■ **Directions**
Pick out each line of the listing below that contains the string "Analysis", and copy those lines in full.

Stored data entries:
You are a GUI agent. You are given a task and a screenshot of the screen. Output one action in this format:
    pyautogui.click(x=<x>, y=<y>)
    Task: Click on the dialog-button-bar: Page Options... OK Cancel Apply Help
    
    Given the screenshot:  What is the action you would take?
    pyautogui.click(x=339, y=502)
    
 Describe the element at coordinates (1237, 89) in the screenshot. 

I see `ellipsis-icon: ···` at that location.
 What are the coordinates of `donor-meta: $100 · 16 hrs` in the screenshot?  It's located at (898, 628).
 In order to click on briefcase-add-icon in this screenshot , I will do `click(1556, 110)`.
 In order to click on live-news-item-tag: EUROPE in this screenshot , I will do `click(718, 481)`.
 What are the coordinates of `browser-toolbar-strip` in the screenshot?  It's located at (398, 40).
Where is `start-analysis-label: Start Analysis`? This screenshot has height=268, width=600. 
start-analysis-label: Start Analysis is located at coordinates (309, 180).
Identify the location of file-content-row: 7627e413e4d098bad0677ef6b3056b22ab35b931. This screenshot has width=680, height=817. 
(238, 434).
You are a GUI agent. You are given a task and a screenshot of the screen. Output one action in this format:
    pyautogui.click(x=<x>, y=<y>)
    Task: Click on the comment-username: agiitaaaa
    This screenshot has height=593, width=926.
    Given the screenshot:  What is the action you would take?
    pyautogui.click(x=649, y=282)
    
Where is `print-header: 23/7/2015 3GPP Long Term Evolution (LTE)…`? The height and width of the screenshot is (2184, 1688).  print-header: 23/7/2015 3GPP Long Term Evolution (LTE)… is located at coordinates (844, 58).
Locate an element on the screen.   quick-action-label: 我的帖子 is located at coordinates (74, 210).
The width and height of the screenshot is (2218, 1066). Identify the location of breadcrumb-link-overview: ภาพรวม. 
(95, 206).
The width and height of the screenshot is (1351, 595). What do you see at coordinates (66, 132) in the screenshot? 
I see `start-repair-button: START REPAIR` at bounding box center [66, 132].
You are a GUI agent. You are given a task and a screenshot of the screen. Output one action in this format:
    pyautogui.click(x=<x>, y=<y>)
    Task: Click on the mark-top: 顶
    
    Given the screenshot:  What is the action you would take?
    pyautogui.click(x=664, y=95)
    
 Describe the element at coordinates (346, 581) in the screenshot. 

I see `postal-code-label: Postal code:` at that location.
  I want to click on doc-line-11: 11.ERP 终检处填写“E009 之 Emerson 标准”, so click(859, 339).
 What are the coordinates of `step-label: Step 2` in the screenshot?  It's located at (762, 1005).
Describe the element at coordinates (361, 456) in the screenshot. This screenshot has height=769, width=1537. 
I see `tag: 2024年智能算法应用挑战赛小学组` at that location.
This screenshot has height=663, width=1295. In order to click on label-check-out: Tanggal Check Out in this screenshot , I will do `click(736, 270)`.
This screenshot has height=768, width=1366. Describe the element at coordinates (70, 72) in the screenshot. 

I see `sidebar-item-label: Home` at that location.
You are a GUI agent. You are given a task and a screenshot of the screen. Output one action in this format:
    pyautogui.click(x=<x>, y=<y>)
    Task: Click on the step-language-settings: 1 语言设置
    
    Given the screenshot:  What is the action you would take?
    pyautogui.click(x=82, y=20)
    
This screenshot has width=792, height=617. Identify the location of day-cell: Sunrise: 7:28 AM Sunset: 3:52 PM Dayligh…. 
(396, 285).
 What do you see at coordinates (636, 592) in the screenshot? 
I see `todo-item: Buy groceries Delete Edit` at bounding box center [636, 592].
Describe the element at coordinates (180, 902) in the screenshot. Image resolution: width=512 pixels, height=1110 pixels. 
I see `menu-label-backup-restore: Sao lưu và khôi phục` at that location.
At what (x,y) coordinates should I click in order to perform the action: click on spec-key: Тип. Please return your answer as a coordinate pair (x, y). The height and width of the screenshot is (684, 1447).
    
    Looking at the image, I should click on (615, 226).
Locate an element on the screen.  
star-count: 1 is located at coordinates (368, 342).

■ **Exercise answer**
Where is `start-analysis-label: Start Analysis`? This screenshot has height=268, width=600. 
start-analysis-label: Start Analysis is located at coordinates (309, 180).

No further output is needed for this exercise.